Die Realität? Die leere Tonne begleitete ihn den Rest des Tages. Ein stiller, aber nicht unauffälliger Begleiter, der für mehr Belustigung bei seiner Kundschaft sorgte, als ihm lieb war. Und jetzt, auf dem Heimweg, hoffte er inständig, sie nicht wieder zu vergessen. Morgen mit einer leeren Mülltonne im Auto aufzutauchen, das wäre dann doch zu viel des Guten.
Die Pferde? Relativ brav, wie er es nannte. Ein paar zweijährige Vollblüter, die ihm kurzzeitig die Nerven raubten, aber letztlich besser mitspielten, als er erwartet hatte. Und dann war da noch das lahmende Pferd im letzten Stall.

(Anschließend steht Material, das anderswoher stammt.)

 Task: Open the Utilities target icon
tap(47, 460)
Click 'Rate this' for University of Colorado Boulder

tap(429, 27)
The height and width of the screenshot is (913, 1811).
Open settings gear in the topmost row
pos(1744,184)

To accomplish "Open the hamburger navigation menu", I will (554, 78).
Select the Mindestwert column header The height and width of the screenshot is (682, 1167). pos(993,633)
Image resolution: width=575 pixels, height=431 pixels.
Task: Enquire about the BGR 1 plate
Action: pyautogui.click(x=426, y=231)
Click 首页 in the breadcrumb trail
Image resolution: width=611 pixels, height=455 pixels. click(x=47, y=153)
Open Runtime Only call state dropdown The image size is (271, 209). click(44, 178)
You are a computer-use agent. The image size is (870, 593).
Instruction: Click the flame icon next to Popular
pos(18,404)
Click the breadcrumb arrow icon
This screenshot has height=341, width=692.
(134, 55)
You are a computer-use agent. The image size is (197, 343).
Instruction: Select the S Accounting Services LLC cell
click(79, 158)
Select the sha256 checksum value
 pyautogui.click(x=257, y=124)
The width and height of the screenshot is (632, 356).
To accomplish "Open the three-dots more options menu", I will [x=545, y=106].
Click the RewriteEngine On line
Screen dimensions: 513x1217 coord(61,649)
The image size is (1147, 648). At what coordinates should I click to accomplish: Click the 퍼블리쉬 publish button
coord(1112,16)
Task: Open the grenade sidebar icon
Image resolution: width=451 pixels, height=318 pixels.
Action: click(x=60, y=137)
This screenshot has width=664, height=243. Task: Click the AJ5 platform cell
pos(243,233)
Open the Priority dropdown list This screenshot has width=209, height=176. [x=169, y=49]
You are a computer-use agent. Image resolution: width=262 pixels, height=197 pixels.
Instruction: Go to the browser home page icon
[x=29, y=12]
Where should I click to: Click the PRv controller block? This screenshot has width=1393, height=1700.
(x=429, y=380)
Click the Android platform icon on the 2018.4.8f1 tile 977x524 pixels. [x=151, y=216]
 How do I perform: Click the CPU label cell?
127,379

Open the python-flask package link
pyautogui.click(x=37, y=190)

Ein Fall, der ihn zum Nachdenken brachte. Zehenlänge, Abrollverhalten, Stolpern – alles eine Frage der Balance. Er hatte getan, was er konnte, und sich für einen bewährten Beschlag entschieden. Französische Zehenrichtung, Platte, Polster – ein kleines Experiment, das vielleicht große Wirkung zeigen könnte. Ein Zwischenbericht in ein paar Tagen würde zeigen, ob er richtig lag.
Jetzt aber war er hungrig. Sehr hungrig. Der Gedanke an ein warmes Abendessen zu Hause war verlockend. Und die Mülltonne? Die musste noch aus dem Auto. Ein letzter Akt des Tages, bevor er sich endlich entspannen konnte.